Well, Smiley kep’ the beast in a little lattice box, and he used to fetch him downtown sometimes and lay for a bet. One day a feller—a stranger in the camp, he was—come acrost him with his box, and says:
“What might it be that you’ve got in the box?”
And Smiley says, sorter indifferent-like, “It might be a parrot, or it might be a canary, maybe, but it ain’t—it’s only just a frog.”
And the feller took it, and looked at it careful, and turned it round this way and that, and says, “H‘m—so ’tis. Well, what’s he good for?”
“Well,” Smiley says, easy and careless, “he’s good enough for one thing, I should judge—he can outjump any frog in Calaveras County.”

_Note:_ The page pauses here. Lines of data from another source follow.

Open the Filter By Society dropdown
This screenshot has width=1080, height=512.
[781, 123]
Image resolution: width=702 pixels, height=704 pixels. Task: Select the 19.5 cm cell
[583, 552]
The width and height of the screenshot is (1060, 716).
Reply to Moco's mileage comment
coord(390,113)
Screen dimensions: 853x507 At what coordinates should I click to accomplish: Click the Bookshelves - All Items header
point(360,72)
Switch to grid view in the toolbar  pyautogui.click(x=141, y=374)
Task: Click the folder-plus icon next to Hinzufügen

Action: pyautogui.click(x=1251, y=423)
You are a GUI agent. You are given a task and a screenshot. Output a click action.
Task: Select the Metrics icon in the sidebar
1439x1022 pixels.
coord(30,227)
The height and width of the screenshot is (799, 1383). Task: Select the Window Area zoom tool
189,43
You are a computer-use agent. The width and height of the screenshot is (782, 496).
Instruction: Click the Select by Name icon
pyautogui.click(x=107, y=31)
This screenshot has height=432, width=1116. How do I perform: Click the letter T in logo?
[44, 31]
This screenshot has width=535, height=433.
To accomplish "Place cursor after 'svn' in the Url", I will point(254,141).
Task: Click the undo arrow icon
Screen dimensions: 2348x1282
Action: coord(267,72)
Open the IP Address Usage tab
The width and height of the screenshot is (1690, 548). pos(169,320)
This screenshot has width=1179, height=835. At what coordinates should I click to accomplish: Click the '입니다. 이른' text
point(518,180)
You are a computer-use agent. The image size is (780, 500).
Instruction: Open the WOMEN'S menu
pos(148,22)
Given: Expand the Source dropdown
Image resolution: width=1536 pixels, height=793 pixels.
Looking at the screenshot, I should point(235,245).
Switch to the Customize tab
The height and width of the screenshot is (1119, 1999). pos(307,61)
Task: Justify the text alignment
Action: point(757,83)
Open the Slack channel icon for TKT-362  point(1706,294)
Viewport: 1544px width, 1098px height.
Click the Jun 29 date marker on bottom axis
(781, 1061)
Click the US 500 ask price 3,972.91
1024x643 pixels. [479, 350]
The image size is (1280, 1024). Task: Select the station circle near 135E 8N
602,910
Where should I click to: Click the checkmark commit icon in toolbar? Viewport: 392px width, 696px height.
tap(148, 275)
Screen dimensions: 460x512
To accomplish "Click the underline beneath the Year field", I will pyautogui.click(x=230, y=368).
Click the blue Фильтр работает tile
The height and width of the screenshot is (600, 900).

The feller took the box again and took another long, particular look, and give it back to Smiley and says very deliberate, “Well,” he says, “I don’t see no p’ints about that frog that’s any better’n any other frog.”
“Maybe you don‘t,” Smiley says. “Maybe you understand frogs and maybe you don’t understand ’em; maybe you’ve had experience, and maybe you ain’t only a amature, as it were. Any-ways, I’ve got my opinion and I’ll resk forty dollars that he can outjump any frog in Calaveras County.”
And the feller studies a minute and then says, kinder sad like, “Well, I’m only a stranger here, and I ain’t got no frog, but if I had a frog I’d bet you.”
And then Smiley says: “That’s all right—that’s all right—if you’ll hold my box a minute, I’ll go and get you a frog.” And so the feller took the box and put up his forty dollars along with Smiley’s and set down to wait.
So he set there a good while thinking and thinking to hisself, and then he got the frog out and prized his mouth open and took a teaspoon and filled him full of quail shot—filled him pretty near up to his chin—and set him on the floor. Smiley he went to the swamp and slopped around in the mud for a long time, and finally he ketched a frog and fetched him in and give him to this feller, and says:
“Now, if you’re ready, set him alongside of Dan‘l, with his forepaws just even with Dan’l’s, and I’ll give the word.” Then he says, “One—two—three—git!” and him and the feller touched up the frogs from behind, and the new frog hopped off lively; but Dan’l give a heave, and hysted up his shoulders—so—like a Frenchman, but it warn’t no use—he couldn’t budge; he was planted as solid as a church, and he couldn’t no more stir than if he was anchored out. Smiley was a good deal surprised, and he was disgusted, too, but he didn’t have no idea what the matter was, of course.